Stored records
--- START ---

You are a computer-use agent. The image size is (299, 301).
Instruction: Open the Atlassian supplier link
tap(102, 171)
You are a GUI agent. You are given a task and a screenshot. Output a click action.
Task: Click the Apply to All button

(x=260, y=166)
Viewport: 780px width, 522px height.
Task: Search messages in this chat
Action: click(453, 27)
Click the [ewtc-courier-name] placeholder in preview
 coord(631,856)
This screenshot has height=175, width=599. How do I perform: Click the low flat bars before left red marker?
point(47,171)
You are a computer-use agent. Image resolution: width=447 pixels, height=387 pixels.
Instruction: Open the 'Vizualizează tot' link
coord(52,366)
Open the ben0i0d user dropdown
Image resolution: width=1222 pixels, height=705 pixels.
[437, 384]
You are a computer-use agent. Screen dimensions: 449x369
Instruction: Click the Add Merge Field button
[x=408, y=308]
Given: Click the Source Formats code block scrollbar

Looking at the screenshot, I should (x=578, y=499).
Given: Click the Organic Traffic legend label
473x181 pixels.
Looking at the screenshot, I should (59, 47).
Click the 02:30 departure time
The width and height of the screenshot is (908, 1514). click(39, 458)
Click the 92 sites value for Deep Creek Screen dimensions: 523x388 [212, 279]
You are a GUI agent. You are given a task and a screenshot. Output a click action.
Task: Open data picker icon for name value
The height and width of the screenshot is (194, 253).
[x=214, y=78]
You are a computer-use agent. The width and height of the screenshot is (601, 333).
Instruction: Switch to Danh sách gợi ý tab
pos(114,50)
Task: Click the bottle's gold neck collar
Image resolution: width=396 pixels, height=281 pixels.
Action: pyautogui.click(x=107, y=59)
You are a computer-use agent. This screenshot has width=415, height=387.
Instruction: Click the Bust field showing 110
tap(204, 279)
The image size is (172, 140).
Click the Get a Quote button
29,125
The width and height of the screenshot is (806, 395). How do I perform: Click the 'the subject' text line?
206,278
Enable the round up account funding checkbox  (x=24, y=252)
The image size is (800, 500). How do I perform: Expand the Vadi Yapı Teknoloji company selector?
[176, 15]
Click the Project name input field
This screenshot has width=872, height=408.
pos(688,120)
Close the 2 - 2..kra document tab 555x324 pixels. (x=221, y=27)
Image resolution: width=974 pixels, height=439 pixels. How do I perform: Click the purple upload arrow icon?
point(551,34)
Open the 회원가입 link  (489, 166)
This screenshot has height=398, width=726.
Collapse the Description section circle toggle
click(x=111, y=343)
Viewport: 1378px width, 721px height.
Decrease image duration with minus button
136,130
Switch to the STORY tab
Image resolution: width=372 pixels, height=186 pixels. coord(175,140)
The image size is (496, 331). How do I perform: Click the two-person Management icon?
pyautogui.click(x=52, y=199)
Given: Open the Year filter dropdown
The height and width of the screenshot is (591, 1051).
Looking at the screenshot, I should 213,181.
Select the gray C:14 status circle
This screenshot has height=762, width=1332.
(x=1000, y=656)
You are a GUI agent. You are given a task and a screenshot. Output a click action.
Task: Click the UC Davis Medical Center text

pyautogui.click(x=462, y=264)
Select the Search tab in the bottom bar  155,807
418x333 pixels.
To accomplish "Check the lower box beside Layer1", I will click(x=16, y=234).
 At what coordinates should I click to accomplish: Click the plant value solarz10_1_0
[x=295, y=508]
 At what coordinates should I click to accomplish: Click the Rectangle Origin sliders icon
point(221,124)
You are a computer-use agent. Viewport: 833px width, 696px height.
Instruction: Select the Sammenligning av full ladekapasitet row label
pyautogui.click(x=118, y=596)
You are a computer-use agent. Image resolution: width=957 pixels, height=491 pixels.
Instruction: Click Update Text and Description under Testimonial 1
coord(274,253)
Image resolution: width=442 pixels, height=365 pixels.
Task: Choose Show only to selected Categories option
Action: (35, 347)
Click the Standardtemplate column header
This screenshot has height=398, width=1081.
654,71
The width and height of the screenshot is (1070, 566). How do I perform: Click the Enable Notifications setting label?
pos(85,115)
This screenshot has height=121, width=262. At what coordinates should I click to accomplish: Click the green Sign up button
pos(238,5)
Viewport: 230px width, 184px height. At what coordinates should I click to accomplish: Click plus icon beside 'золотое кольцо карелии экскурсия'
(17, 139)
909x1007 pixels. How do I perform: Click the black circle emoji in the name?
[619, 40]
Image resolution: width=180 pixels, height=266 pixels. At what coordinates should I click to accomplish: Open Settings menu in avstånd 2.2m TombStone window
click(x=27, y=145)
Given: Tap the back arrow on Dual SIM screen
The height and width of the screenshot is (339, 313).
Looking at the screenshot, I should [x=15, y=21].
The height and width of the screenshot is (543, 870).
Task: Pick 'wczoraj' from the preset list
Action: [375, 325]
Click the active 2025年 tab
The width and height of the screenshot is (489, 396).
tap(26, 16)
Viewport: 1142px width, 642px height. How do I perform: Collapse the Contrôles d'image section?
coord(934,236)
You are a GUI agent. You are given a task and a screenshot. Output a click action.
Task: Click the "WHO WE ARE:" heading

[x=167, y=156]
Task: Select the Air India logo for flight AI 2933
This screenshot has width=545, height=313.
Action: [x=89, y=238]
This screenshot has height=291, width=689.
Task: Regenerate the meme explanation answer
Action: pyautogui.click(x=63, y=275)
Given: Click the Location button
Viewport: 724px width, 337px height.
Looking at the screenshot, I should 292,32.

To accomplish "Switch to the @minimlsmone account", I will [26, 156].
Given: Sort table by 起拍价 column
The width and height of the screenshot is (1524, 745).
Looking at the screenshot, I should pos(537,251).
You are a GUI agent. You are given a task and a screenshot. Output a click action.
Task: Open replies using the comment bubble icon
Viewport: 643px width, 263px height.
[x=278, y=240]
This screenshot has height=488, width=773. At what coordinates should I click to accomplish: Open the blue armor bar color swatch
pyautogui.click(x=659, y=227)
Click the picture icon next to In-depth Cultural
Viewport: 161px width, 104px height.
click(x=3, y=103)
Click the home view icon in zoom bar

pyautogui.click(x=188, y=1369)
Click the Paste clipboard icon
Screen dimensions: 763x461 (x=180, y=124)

--- END ---

- Task description:
Filter the data above, keeping only lines that include the string "account".

- Reply to the exercise:
Enable the round up account funding checkbox  (x=24, y=252)
To accomplish "Switch to the @minimlsmone account", I will [26, 156].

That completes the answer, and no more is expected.